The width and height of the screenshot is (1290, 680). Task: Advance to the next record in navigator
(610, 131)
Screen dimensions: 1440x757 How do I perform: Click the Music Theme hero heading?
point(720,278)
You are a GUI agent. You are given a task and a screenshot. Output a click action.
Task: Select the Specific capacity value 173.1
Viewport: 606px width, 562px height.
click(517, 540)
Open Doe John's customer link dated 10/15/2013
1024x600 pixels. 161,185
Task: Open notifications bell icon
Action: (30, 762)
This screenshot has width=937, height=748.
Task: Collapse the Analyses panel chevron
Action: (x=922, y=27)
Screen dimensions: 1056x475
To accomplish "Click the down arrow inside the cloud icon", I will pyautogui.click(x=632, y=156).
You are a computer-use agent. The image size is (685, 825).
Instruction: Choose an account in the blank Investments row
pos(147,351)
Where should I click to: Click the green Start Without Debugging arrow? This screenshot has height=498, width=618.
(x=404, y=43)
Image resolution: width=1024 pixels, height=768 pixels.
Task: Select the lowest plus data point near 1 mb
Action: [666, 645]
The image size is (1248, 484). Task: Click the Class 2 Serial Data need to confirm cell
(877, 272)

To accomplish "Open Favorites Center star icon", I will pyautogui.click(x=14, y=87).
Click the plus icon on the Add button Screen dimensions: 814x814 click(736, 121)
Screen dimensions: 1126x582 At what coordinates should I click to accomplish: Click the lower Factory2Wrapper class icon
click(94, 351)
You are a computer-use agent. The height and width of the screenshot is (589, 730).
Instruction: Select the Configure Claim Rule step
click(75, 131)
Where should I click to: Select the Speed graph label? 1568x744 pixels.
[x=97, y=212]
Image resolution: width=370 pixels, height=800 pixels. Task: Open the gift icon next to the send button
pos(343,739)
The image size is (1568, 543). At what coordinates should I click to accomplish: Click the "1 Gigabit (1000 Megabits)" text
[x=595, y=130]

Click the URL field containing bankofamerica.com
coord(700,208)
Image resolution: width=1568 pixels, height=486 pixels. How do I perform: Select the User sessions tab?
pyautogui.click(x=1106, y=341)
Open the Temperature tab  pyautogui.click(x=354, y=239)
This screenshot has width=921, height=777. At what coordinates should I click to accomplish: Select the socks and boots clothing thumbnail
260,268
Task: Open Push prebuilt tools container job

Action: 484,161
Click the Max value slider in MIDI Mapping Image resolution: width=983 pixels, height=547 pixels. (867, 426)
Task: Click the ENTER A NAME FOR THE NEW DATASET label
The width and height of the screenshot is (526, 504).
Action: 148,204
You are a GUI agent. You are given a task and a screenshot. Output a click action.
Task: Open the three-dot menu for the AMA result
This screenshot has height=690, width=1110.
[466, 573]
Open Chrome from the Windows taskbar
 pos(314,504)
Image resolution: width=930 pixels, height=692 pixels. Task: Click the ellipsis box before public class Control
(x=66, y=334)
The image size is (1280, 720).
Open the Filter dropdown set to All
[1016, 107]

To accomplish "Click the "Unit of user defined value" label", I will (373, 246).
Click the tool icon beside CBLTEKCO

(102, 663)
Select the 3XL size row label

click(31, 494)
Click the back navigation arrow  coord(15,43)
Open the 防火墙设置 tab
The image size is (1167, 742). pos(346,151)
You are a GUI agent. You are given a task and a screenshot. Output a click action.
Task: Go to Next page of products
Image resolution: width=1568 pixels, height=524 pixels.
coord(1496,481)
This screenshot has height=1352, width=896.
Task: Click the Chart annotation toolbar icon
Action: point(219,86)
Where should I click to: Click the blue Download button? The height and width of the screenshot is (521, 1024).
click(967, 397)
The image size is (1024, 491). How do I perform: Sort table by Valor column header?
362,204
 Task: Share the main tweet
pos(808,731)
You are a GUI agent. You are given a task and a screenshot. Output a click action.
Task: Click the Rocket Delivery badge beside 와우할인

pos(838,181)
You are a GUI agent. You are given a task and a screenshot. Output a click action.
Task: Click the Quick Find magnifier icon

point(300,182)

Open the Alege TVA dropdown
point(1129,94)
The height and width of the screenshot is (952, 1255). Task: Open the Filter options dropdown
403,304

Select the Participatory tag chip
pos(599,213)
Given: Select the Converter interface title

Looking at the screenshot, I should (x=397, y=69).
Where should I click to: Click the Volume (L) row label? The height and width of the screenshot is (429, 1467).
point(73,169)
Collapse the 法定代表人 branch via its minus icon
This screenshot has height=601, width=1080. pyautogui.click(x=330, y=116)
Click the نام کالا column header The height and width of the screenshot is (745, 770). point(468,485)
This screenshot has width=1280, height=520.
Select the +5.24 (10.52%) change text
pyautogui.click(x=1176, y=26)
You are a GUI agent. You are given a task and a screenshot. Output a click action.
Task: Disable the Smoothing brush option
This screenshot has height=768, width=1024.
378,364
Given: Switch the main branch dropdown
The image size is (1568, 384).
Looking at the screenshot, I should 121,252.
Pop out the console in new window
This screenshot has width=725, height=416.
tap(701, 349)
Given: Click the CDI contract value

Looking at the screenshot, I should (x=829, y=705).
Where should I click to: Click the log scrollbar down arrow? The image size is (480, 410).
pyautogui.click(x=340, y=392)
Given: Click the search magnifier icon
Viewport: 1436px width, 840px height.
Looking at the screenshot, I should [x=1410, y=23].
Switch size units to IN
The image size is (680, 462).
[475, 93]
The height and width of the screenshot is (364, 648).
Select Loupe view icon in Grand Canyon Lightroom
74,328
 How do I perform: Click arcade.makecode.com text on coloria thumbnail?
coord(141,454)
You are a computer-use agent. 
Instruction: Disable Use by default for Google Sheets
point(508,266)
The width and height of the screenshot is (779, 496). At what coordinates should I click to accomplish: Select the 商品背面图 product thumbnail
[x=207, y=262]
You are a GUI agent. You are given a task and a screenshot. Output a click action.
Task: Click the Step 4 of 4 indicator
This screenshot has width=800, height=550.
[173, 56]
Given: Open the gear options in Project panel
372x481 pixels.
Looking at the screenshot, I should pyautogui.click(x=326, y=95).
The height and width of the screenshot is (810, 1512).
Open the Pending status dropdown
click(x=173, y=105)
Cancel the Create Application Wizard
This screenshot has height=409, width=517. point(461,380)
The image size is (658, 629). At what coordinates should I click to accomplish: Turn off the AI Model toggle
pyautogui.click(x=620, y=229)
----
» **What the task asks**:
Give every line of the material that includes the string "will".

» **The completed task**:
To accomplish "Click the down arrow inside the cloud icon", I will pyautogui.click(x=632, y=156).
To accomplish "Open Favorites Center star icon", I will pyautogui.click(x=14, y=87).
To accomplish "Click the "Unit of user defined value" label", I will (373, 246).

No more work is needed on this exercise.